We keep Sepal Length, Sepal Width, Petal Length, Petal Width as features (X) for our model and Species as the target (y) we want to classify.

## Import dataset
logging.info(f"reading {input_path}")
iris = pd.read_csv(input_path)
X = iris.drop("Species", axis=1)
y = iris.Species
# Instantiate PCA
pca = PCA()
# Instantiate LogReg
logistic = SGDClassifier(
    loss="log", penalty="l2", max_iter=100, tol=1e-3, random_state=0)

Then, we mimic a training pipeline:

a Principle Component Analysis to reduce the dimensionality of our features that are redundant.
as our dataset is tiny, the choice of a linear is made with a Logistic Regression.
finally, a Grid Search to find the best parameters among several possible combinations with a 3 K-fold validation to reduce the importance of how the training data is chosen.

param_grid = {
    "pca__n_components": [2, 3],
    "logistic__alpha": np.logspace(-4, 4, 5)
}
# Define training pipeline
pipe = Pipeline(steps=[("pca", pca), ("logistic", logistic)])
# Training
logging.info("beginning training")
search = GridSearchCV(
    pipe, param_grid, iid=False, cv=3, return_train_score=False)
search.fit(X, y)
print(f"best parameter (CV score = {search.best_score_})")

Finally, we save the best estimator from Grid Search and dump our model into a file to persist it.

logging.info("saving best model")
dump(search.best_estimator_, output_path)

Dockerfile

It is now time to build the Docker image containing our source code.
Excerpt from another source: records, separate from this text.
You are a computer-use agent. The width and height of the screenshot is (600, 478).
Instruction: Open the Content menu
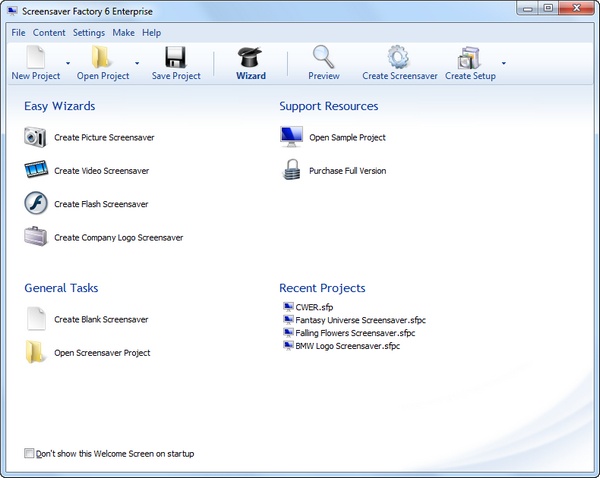tap(49, 33)
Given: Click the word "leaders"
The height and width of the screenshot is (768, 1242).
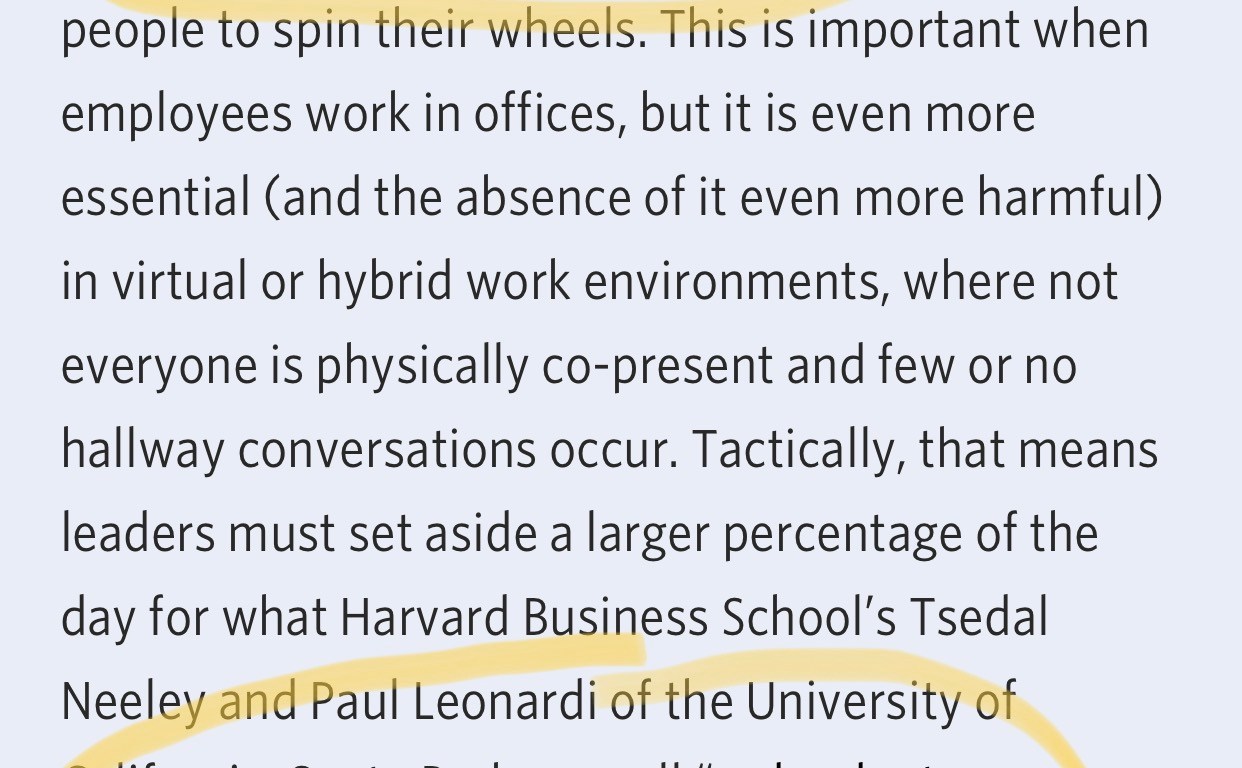Looking at the screenshot, I should click(138, 532).
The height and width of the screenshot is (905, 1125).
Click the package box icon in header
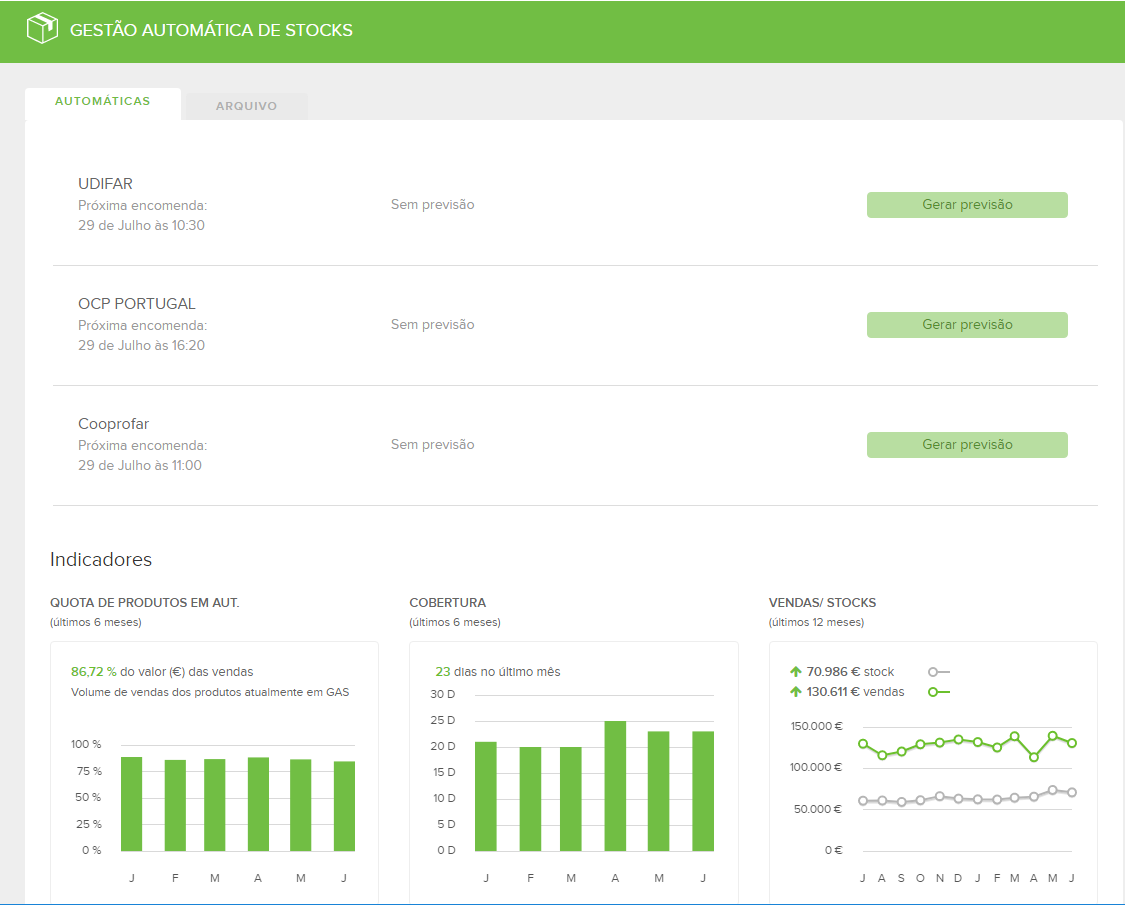tap(42, 29)
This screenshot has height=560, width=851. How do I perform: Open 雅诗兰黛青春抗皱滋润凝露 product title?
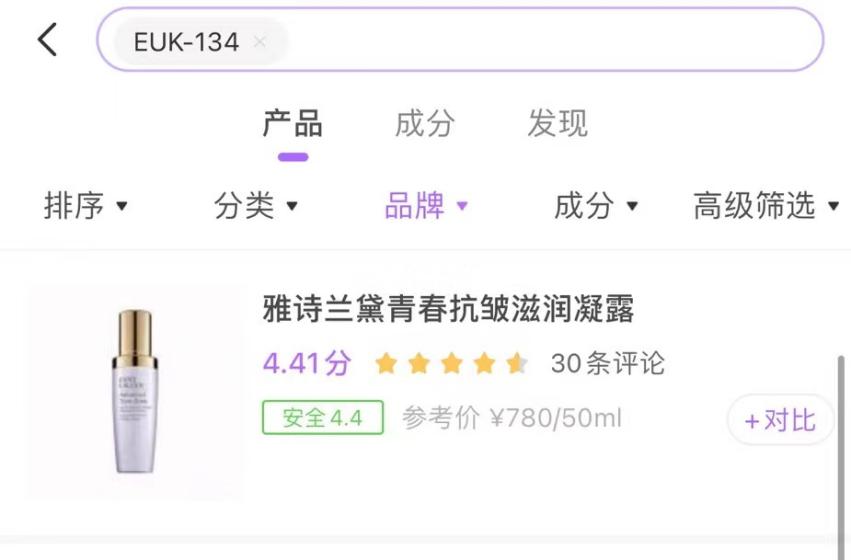[448, 309]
We start from the official Python 3.6 image. Then, we only copy the requirements.txt from our source code, and install the dependencies, it enables to cache these steps so that we don’t have to download dependencies every time we re-build our image. Finally, we copy the training file and define our entry point. As a consequence, we will just need to give parameters while running the image.

FROM python:3.6
LABEL maintainer="Thomas Legrand"
WORKDIR /app
# install dependencies
COPY requirements.txt /app
RUN pip install -r requirements.Txt
# copy source code
COPY Training.py /app
ENTRYPOINT ["python", "Training.py"]

We can now finally start to train by providing paths to input CSV file and model output file.

Inference

Source code

Let’s move to the inference part. First, let’s import our trained model, and read the input file we would like to be predicted.

# load classifier
logging.info(f"loading classifier {classifier_path}")
classifier = load(classifier_path)
# load input data
logging.info(f"loading input file {input_path}")
data = pd.read_csv(input_path)

As usual, we call the predict method of our loaded model to infer the class given each input.

Dockerfile

The inference Dockerfile is really similar to what we got before. We could also include the dumped model inside to get an all-included image.
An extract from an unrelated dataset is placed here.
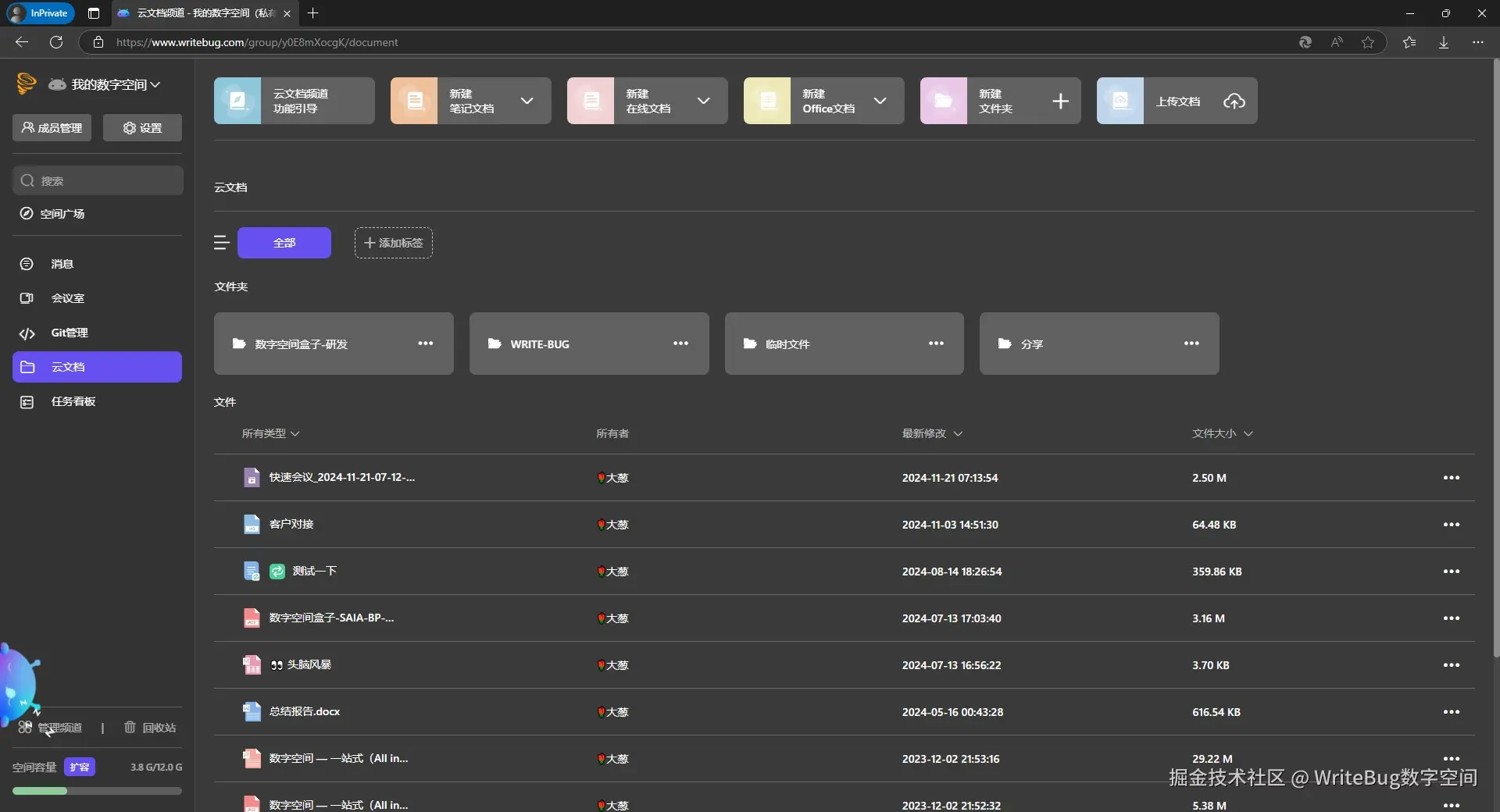Open more options for 客户对接 file
The image size is (1500, 812).
[1451, 525]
The script is called like shown:

Lighter images with Python alpine

The provided default Python image is already quite heavy as it is based on a Linux distribution, but dependencies increase a lot the size of the image.

What you can do is reduce the number of external dependencies you use, or reduce to the minimum the OS size. And here comes Alpine to the rescue: a lightweight Linux distribution containing the minimum required to run a project.
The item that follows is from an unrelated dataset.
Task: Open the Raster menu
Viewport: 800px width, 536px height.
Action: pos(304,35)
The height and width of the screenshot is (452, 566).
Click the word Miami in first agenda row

We still need to install system dependencies as Python Data Science libraries are based on some C/C++ and Fortran code, hence the need of gcc and gfortran, and not to mention openblas. I also always add alpine-sdk, containing git, tar, curl for debugging purpose, but you could use build-base for the bare minimum to get a lighter image.

FROM python:3.6-alpine
LABEL=maintainer="Thomas Legrand"
WORKDIR /app
# get system dependencies for python packages
RUN apk update \
    && apk add alpine-sdk gfortran openblas-dev
# install dependencies
COPY requirements.txt /app
RUN pip install -r requirements.Txt
# copy source code
COPY Training.py /app
ENTRYPOINT ["python", "Training.py"]

As a matter of comparison, you can see we have reduce our image size by around 25%:

Final words

We have seen how to include Docker into the classical Machine Learning workflow, to separate concern between training and inference. You now have all the tools to share and deploy your services and think of automating the re-training of your model.